• [作業指示 1]: 糖質制限とコレステロールに関する本文から、実験に使われた動物をすべて挙げよ。
• [作業指示 2]: 糖質制限とコレステロールに関する本文を、最後の一文の後から書き継げ。

• [本文]:
....................
たしかに農業関係者や、パンやお菓子のメーカーはたまったものではないでしょう。これまでの理論を否定された医学や栄養学の関係者にとっても、糖質制限は「倒すべき敵」です。そうした反対論者の声を吸い上げて、声高に警鐘を鳴らすメディアもいます。名前はいいませんが、「糖質制限食を食べさせたマウスが、通常食のマウスより早く死んだ」「老化が早く毛並みもボロボロに」という某大学の実験結果をもとに、糖質制限の危険性を書き立てた某誌がありました。
その実験結果自体は、確かにその通りだったのでしょう。しかし、アプローチが間違っています。マウスは本来薬物実験に使う動物であり、食事研究には適しません。マウスと人間は、消化管の構造が大きく違うからです。マウスの食べ物は穀類や種子であり、もともと肉や魚は食べません。そんな動物に糖質制限食を与えれば、タンパク質を消化できず、代謝異常を起こすのは当然です。その結果を人間に当てはめるのは、大いなる見当違いです。医学界は意外にウッカリしたところがあって、間違った研究アプローチによって「変な常識」を流布させてしまうことがままあります。
たとえば「卵はコレステロールが多いから、1日1個以上食べてはダメ」という説を聞いたことがあるでしょう。あれも大ウソで、本当は卵を1日いくつ食べても問題などありません。
この珍説の元になったのは、1913年にロシアで行われた実験。ウサギにコレステロールの多い餌を食べさせたら動脈硬化を起こした、という研究結果でした。これまた先ほどのマウスと同じく、草食のウサギにコレステロールが合わなかったからです。事実、直後に犬で同じ実験をしたら異変ナシという結果が出ました。肉食の動物ならば問題ナシ、雑食の人間にも危険はない、とわかったわけですが、なぜかその結果は知られることなく、100年も過ぎてしまいました。
....................
• [提供資料]:
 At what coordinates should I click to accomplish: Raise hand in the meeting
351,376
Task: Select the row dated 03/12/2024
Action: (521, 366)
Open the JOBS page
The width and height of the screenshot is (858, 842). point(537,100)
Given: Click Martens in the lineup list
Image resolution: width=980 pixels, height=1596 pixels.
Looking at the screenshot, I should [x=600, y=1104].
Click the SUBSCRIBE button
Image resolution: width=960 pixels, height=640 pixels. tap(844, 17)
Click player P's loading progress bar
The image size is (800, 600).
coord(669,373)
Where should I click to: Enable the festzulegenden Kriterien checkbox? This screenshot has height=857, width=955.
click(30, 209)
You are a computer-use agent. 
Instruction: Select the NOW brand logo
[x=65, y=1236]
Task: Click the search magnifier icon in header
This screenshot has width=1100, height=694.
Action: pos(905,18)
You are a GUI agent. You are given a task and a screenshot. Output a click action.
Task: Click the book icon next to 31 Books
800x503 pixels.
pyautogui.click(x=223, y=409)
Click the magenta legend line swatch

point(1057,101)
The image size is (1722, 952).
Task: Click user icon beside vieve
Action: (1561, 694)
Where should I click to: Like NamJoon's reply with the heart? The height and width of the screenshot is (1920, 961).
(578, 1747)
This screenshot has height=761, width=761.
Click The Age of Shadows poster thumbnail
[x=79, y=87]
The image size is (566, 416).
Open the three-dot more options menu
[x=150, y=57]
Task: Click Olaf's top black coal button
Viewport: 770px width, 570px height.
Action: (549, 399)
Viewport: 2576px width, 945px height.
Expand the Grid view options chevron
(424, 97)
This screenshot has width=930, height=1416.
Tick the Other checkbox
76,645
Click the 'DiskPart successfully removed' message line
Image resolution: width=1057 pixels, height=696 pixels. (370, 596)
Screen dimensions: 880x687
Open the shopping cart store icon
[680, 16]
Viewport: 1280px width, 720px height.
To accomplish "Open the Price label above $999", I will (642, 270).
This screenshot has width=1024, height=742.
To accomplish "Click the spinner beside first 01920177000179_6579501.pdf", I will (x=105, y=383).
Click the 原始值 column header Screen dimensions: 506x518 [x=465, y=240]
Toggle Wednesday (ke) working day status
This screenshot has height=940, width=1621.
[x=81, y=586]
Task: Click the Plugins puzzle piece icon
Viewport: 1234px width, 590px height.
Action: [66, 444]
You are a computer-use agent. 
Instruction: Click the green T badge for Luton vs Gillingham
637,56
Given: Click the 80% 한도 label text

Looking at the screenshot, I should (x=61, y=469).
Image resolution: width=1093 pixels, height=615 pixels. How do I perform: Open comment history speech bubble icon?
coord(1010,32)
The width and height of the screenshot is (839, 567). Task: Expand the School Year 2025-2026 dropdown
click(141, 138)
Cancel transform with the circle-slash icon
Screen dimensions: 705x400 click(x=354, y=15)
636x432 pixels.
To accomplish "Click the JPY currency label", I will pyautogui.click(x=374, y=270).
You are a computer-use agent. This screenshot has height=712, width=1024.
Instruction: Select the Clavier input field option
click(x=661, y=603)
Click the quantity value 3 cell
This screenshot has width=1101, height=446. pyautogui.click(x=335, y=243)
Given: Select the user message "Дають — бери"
....................
• [回答 1]: マウス、ウサギ、犬

• [回答 2]:
この「なぜか」には色々な理由が入るでしょう。その時々の権力者や、利害関係者の思惑などなど、いわゆる大人の事情もあるでしょう。糖質制限の場合はどうでしょうか。反対論者のバックを調べてみると、そこには「糖質制限が広まると困る人たち」がいるかもしれません。
いたずらに敵対感情をあおる意図はありませんが、私は「自分で調べ、自分で試したこと」を信じる医師です。きちんと試しもせずに、いい加減な実験結果や知識で糖質制限を断じる医師の方には、一度「糖質制限2.0」を試していただきたいと思います。
ちなみに私には、そうした利害関係はありません。どこともつながらない、まったくの個人として「糖質制限は安全である」といい切れます。みなさんにも、いろいろ試したうえでご判断されることをおすすめします。
もっとも、誤った知識や情報をもとに糖質制限に取り組めば、本当に巷でいわれるような「(間違った)糖質制限による良くない作用」が出ますので、本書では注意点もしっかりと書いていきます。